A Short Dialogue from "I Am That"


Questioner:
Sir, have you any wants or wishes. Can I do anything for you?

Maharaj: What can you give me that I do not have? Material things are needed for contentment. But I am contented with myself. What else do I need?

Questioner: Surely, when you are hungry you need food and when sick you need medicine.

Maharaj: Hunger brings the food and illness brings the medicine. It is all nature's work.

Questioner: If I bring something I believe you need, will you accept it?

Maharaj: The love that made you offer will make me accept.

Questioner: If somebody offers to build you a beautiful Ashram?

Maharaj: Let him, by all means. Let him spend a fortune, employ hundreds, feed thousands.

Questioner: Is it not a desire?

Maharaj: Not at all. I am only asking him to do it properly, not stingily, halfheartedly. He is fulfilling his own desire, not mine. Let him do it well and be famous among men and gods.

Questioner: But do you want it?

Maharaj: I do not want it.

Questioner: Will you accept it?

Maharaj: I don't need it.

Questioner: Will you stay in it?

Maharaj: If I am compelled.

Questioner: What can compel you?

Maharaj: Love of those who are in search of light....

Questioner: Can you give us the taste of the experience of self-realization?

Maharaj: Take the whole of it! It is there for the asking. But you do not ask. Even when you ask, you do not take. Find out what prevents you from taking.

Questioner: I know what prevents --- my ego.

Maharaj: Then get busy with your ego --- leave me alone. As long as you are locked up within your mind, my state is beyond your grasp.

Questioner: I find I have no more questions to ask.

Maharaj: Were you really at war with your ego, you would had put many more questions. You are short of questions because you are not really interested. At present you are moved by the pleasure-pain principle which is the ego. You are going along with the ego, you are not fighting it. You are not even aware how totally you are swayed by personal considerations. A man should be always in revolt against himself, for the ego, like a crooked mirror, narrows down and distorts. It is the worst of all the tyrants, it dominates you absolutely.
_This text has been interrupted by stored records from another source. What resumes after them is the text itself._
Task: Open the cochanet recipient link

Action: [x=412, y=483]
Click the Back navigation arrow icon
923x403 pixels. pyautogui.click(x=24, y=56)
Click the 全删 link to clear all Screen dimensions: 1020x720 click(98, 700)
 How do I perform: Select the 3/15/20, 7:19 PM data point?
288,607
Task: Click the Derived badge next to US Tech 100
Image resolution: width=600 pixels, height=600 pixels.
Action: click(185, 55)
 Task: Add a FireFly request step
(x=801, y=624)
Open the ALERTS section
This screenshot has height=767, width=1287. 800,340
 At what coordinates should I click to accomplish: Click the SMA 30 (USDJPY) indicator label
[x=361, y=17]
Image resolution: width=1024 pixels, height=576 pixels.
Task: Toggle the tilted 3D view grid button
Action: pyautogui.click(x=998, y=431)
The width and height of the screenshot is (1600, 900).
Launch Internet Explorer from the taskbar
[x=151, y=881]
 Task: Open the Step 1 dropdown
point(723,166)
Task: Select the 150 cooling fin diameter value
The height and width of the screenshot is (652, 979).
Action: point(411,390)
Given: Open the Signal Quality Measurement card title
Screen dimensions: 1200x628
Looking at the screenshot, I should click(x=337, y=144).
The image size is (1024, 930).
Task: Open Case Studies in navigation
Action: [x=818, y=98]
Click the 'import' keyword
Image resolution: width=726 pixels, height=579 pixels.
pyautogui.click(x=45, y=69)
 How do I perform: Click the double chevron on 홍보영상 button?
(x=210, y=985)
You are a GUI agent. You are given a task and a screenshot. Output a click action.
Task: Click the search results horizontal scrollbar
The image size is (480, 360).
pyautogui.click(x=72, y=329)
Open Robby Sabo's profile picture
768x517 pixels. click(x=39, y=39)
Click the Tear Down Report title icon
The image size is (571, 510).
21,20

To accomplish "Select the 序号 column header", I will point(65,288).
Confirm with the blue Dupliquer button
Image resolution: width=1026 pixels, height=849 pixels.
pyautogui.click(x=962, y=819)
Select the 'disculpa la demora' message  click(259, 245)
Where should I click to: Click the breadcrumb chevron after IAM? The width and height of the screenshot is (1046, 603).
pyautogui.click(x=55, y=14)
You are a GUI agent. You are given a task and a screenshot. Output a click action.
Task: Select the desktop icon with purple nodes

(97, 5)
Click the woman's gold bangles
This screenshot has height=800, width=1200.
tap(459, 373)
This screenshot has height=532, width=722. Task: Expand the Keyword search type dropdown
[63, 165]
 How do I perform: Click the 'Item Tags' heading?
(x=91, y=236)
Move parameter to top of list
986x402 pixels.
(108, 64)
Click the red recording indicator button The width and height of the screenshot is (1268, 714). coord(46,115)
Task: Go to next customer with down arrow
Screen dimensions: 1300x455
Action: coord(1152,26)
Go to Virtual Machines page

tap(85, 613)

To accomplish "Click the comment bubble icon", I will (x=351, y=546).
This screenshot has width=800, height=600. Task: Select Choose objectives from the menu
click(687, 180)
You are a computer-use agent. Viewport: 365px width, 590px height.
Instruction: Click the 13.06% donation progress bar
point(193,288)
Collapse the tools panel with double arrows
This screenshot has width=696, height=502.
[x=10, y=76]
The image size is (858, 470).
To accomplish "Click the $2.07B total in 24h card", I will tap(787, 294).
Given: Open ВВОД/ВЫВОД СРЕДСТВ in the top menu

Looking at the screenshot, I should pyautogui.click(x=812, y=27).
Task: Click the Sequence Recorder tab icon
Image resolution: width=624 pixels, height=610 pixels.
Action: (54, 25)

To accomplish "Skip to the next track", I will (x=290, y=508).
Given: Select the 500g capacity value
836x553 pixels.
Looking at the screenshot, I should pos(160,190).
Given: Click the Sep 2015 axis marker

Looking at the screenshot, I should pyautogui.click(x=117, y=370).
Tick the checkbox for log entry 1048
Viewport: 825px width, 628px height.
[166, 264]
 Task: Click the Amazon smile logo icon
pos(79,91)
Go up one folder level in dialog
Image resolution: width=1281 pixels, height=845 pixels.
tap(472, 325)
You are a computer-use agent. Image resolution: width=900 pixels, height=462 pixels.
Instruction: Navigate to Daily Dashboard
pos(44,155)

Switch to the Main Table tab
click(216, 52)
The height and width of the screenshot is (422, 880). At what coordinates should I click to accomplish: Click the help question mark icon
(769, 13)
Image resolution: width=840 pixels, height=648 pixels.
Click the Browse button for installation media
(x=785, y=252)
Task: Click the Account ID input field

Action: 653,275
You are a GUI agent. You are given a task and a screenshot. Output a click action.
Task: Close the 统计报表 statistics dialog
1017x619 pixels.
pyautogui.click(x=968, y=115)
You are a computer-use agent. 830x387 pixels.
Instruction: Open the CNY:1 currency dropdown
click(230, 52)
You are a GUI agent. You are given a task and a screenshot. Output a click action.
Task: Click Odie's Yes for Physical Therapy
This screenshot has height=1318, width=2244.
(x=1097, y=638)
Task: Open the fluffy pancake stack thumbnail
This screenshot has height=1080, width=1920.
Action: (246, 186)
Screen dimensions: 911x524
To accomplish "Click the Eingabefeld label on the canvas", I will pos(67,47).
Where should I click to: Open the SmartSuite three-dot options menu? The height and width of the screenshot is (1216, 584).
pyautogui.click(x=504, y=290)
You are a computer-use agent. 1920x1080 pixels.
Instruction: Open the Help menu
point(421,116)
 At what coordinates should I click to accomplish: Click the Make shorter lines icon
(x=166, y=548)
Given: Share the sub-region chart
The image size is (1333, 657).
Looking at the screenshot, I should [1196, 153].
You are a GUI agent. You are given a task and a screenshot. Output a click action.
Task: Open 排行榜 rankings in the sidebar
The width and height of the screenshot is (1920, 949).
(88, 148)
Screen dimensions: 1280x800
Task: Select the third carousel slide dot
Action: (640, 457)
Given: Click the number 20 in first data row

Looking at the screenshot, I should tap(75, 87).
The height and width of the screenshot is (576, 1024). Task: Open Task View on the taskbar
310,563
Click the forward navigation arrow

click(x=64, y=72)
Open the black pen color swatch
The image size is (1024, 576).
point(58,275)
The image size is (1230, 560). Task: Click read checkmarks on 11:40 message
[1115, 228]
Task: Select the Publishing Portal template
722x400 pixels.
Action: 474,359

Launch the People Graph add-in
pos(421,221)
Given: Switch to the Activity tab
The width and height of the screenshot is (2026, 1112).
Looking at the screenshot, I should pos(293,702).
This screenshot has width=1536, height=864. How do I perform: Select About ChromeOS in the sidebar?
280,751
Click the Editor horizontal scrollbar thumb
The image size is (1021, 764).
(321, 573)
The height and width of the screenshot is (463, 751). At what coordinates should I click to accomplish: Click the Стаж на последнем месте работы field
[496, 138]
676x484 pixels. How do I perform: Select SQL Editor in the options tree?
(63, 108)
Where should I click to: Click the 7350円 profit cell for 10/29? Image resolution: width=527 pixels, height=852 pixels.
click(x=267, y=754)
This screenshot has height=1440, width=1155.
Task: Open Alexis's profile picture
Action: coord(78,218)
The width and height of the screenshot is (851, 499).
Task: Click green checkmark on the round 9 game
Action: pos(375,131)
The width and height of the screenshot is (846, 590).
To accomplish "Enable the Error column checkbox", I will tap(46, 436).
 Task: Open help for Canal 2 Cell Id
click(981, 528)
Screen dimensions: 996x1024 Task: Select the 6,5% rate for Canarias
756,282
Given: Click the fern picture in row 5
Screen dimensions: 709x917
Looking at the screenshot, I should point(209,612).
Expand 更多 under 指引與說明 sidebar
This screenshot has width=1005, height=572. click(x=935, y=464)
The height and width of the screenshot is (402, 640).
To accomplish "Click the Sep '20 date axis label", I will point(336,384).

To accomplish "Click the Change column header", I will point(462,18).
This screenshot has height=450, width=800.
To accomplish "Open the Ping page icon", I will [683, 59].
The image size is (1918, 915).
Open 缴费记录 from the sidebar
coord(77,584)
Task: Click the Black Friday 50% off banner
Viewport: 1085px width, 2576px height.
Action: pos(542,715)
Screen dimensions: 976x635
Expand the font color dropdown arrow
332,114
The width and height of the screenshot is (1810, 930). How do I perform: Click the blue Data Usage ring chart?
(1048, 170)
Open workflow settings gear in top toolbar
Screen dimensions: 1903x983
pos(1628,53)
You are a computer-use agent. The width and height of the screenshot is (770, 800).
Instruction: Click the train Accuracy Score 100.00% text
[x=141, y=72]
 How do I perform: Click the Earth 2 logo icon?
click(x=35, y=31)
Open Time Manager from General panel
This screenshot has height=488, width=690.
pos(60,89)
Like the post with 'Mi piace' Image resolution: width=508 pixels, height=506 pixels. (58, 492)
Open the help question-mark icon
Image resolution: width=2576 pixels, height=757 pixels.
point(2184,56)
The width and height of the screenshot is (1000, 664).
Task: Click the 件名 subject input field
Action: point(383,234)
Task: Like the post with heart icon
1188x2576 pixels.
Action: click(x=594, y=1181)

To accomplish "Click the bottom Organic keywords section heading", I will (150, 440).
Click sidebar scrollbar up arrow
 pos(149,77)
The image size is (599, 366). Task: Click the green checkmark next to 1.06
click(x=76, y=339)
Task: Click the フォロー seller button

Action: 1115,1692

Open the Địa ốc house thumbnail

Questioner: When there is no "I" who is free?

Maharaj: The world is free of a mighty nuisance. Good enough.

Questioner: Good for whom?

Maharaj: Good for everybody. It is like rope stretched across the street, it snarls up the traffic. Rolled up, it is there as mere identity, useful when needed. Freedom from the ego-self is the fruit of self-enquiry

Questioner: There was a time when I was most displeased with myself. Now I have met my Guru and I am at peace, after having surrendered myself to him completely.

Maharaj: If you watch your daily life you will see that you have surrendered nothing. You have merely added the word "surrender" to your vocabulary and made your Guru into a peg to hang your problems on.